--- begin Extract ---

How can I find the posterior SD with a non-normal distribution?

JohsEnevoldsen · April 28, 2022, 7:24am

I have a model with an outcome that is a truncated normal. I estimate Sigma for each level of a categorical variable. How do I compare the posterior SD for each group?

I cannot simply compare Sigma, as the SD will also depend on mu due to the truncation.

For comparing group means, posterior_epred() solves the problem that the mean of a truncated normal is not equal to the mu parameter. Is there anything similar for the SD?

Below is a simple example, that should illustrate the problem.

library(brms)

a <- rnorm(1000, 1, 2)
b <- rnorm(1000, 6, 2)

df <- data.frame(gr = rep(c("a","b"), each = 1000), 
                 value = c(a,b))

# Remove values below 0
df <- df[df$value > 0,] 

sd(df$value[df$gr == "a"])
#> [1] 1.393734
sd(df$value[df$gr == "b"])
#> [1] 1.938442

m1 <- brm(bf(value | trunc(lb = 0) ~ 0+gr, 
             sigma ~ 0+gr),
          data = df, silent = TRUE)
#> Compiling Stan program...

plot(m1)

The Sigma values above are log(Sigma).

To compare means, I can simply use conditional_effects(), which use the posterior distribution of epreds by default, so this gives the correct posterior means for each group.

# Mean of posterior distributions
conditional_effects(m1)

To compare group SD, I could simulate several posterior predictions for each draw and calculate the SD for each group within each draw, but that seems excessive. Also, I’m unsure how many simulations I should make for each draw, to make the the uncertainty from the simulations negligible.

library(ggplot2)
library(tidybayes)

predicted_draws(m1, newdata = data.frame(gr = rep(c("a", "b"), each = 100))) |> 
  group_by(.draw, gr) |> 
  summarise(sd = sd(.prediction)) |> 
  ggplot(aes(gr, sd)) +
  stat_eye()
#> `summarise()` has grouped output by '.draw'. You can override using the
#> `.groups` argument.

^{Created on 2022-04-28 by the reprex package (v2.0.0)}

JohsEnevoldsen · April 28, 2022, 8:46pm

… or should I just stick to the Gaussian if I want to estimate standard deviations?

caesoma · April 29, 2022, 8:33am

I am not very familiar with the brms syntax, but I am assuming that by truncated normal output you mean that the likelihood has that form. In any case, and regardless of the model and its likelihood function, the “uncertainty in the posterior” can be computed directly from it, whether it’s for a parameter in the model directly or a function of one or more parameters. Uncertainty can be a somewhat vague term, so it’s important to be precise about what you need to quantify – the main point here is that the uncertainty from the posterior pertains to the parameters, not the observations.

--- end Extract ---
--- begin Data ---

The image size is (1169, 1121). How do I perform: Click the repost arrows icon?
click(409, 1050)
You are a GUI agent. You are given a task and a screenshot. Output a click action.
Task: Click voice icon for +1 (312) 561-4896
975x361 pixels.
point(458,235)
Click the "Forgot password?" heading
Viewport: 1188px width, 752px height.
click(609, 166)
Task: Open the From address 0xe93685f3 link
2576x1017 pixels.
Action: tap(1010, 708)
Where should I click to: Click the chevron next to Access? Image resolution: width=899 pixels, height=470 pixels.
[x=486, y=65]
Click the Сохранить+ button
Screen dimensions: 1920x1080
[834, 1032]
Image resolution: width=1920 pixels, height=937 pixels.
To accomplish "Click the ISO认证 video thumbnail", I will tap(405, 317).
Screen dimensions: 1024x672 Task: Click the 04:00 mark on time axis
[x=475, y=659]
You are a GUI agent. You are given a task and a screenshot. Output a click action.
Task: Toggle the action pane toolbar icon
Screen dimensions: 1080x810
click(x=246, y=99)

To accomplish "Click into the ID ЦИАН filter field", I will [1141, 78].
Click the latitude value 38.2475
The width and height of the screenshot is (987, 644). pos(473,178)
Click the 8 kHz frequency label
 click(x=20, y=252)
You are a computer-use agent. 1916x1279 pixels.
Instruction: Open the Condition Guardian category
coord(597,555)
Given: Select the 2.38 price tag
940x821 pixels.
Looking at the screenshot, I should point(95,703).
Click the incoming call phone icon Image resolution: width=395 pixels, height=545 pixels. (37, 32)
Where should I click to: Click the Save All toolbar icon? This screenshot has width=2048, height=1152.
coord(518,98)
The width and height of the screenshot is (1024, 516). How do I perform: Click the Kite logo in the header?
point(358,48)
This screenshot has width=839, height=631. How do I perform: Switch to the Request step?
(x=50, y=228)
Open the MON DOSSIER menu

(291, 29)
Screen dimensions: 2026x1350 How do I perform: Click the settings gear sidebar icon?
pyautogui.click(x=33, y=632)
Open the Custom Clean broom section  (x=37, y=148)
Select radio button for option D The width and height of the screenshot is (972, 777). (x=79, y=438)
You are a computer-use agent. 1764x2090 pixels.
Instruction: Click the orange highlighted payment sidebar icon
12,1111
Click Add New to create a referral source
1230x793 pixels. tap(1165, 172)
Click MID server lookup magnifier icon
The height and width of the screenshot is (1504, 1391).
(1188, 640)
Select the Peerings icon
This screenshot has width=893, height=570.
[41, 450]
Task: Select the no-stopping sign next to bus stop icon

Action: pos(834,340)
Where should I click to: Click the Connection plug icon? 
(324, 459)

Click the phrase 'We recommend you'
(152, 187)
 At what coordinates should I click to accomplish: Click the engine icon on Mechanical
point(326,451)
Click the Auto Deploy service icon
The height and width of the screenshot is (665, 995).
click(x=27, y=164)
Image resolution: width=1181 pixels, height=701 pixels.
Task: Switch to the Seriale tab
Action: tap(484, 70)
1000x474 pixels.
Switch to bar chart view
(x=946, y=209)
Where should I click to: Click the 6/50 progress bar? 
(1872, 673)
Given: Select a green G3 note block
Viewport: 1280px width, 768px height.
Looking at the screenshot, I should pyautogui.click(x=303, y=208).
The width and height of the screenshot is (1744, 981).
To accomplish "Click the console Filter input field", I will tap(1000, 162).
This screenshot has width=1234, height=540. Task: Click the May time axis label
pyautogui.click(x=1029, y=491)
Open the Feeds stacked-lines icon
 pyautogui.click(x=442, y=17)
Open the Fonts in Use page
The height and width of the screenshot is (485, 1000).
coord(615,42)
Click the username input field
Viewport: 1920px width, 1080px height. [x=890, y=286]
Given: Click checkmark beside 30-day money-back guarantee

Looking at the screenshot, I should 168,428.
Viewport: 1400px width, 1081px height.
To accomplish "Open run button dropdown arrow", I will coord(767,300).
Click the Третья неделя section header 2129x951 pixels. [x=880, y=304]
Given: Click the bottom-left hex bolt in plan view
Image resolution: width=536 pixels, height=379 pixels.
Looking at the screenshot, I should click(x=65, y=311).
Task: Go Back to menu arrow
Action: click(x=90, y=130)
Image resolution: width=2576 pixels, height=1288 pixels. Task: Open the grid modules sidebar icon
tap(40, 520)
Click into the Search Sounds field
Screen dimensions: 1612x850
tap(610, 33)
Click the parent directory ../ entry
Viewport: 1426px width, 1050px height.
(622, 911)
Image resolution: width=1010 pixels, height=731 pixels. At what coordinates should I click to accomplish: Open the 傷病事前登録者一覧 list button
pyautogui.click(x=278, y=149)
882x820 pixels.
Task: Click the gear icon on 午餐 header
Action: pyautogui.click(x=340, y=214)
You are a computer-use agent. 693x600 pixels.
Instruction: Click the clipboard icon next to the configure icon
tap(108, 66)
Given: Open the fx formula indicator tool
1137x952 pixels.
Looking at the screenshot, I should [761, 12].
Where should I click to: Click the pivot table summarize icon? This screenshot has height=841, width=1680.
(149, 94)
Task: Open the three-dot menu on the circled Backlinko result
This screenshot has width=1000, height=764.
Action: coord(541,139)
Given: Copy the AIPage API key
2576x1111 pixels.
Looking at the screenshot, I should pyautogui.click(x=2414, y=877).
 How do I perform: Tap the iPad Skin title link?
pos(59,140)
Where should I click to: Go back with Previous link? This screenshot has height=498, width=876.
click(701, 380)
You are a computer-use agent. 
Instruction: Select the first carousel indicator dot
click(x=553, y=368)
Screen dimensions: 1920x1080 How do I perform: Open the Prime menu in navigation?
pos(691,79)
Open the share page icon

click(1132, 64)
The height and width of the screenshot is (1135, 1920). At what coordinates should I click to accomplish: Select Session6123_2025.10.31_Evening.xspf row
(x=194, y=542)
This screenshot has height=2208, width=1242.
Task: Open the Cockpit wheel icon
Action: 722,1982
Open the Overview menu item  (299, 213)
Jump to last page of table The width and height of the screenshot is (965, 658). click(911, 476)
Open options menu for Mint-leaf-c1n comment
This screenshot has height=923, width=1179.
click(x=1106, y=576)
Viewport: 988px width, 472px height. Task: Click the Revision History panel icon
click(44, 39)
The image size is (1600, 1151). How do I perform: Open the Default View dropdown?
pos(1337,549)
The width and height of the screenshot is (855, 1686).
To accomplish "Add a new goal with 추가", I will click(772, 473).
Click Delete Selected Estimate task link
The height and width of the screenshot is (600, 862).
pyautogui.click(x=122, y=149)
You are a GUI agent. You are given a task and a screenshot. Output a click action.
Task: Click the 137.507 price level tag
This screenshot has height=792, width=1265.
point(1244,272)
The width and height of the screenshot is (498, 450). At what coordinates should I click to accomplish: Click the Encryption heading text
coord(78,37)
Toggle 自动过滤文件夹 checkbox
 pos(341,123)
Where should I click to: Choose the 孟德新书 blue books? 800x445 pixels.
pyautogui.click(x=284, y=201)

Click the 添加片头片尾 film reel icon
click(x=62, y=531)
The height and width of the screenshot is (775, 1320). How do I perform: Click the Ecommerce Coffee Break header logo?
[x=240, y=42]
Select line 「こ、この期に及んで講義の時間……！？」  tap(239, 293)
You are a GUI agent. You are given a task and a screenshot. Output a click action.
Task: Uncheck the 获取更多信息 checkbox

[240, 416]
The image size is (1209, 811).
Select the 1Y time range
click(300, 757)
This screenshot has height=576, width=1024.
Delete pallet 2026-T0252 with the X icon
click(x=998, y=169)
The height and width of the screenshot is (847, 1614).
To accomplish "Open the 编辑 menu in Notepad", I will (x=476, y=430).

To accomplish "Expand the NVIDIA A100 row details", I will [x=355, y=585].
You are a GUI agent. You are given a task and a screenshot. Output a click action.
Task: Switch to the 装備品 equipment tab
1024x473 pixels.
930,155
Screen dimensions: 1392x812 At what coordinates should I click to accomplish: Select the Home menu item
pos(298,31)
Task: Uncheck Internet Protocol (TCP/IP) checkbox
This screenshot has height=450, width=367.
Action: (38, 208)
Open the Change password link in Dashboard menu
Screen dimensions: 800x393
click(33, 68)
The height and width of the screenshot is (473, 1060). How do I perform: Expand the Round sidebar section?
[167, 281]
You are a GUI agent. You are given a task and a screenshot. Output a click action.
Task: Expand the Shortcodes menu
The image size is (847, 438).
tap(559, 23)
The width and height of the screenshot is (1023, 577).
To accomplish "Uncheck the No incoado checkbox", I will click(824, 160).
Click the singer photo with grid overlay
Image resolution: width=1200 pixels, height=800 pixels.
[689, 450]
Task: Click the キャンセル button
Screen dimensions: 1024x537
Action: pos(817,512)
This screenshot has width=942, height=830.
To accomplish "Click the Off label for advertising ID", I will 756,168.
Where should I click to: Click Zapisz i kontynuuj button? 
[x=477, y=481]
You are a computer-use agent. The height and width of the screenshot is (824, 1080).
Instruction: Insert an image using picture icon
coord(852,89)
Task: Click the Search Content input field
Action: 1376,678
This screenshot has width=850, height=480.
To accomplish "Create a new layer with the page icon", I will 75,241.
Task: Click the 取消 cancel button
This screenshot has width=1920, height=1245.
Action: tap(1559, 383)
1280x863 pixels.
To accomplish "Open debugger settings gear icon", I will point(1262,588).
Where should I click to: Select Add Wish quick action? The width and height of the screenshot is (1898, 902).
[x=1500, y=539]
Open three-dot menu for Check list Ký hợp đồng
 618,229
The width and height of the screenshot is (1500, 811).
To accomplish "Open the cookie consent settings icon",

--- end Data ---

Retype the part of the truncated-normal forum thread between "JohsEnevoldsen · April 28, 2022, 7:24am" and "rnorm(1000, 6, 2)", inclusive.

JohsEnevoldsen · April 28, 2022, 7:24am

I have a model with an outcome that is a truncated normal. I estimate Sigma for each level of a categorical variable. How do I compare the posterior SD for each group?

I cannot simply compare Sigma, as the SD will also depend on mu due to the truncation.

For comparing group means, posterior_epred() solves the problem that the mean of a truncated normal is not equal to the mu parameter. Is there anything similar for the SD?

Below is a simple example, that should illustrate the problem.

library(brms)

a <- rnorm(1000, 1, 2)
b <- rnorm(1000, 6, 2)